Let’s analyze the benefits of bookstores versus other similar establishments (e.g. Libraries and Coffee Shops)…

Bookstore Pros

  • Social gatherings – bookstores are a great place to meet with friends to chat.
  • White noise – they realize conversations can get loud, so they try to please those trying to concentrate by piping music over the speaker system to generate white noise.
  • Food is served – is there any reason to leave when there are vital nutrients and caffeine within a cricket pitch from my table?
  • Research – bookstores have magazines and a wide variety of recent non-fiction books with which to perform research. When a topic can’t be found, just go online (with the free Internet service) and try to fill in the gaps.
  • People watching – for those of us who get a little more enjoyment occasionally working around people.
  • Store hours – bookstore hours are not usually as flexible as coffee shops but are much more so than libraries.

Library Cons

  • Less Noise – theoretically, loud library-goers are supposed to be shunned. At least, that’s how they were when I was growing up. Nowadays, with constant cell phone interruptions, it seems people no longer treat libraries as a quiet place for reading.
  • Food/Caffeine prohibited – I am getting sleepy, very sleepy…
  • Obsolete resources – most libraries now have free Internet, which is a savior because very few of their nonfiction books are useful anymore.

My ideal bookstore

I don’t know if it can make any money, but as I alluded to in a previous post, I have an idea for the ideal bookstore.

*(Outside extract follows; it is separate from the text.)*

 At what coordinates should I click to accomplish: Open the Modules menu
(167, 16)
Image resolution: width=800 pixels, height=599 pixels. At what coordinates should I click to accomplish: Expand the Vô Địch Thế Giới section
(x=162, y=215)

It would combine all the best aspects of current bookstores, coffee shops, and bars.
 

  • Books/Resources/Internet – this is a great benefit to current bookstores. If a goal is to reduce floor space, then books can be made available in electronic form but can only be accessed from within the bookstores’ provided Internet connection.
  • Coffee/Food/Alcohol – follow a similar formula to normal bookstores but provide alcohol as well. If Chipotle can serve beer, can’t a bookstore too?
  • More people watching – current bookstores are pretty good social environments as they are. However, for those people who want to be around others but not subject to their noise, there is no solution. My ideal bookstore would have social (loud) and focused (quiet) gathering areas. The quiet area would be surrounded by glass walls so as not to carry sound but to enable visibility.
  • Great location – a nice perk would be to have an outdoor seating area or a window that overlooked heavy pedestrian traffic.

As I have never been employed in the bookstore industry, I do not know if my concept could even make money, but that is not my concern. I just want someone to build it so I can live/work/play there.

 

 

Ponderous Thought: I have found that I often get “in the zone” during .NET User Group meetings and Firestarters, which leads me to believe that if my bookstores could somehow incorporate training or presentations that they could be even more valuable!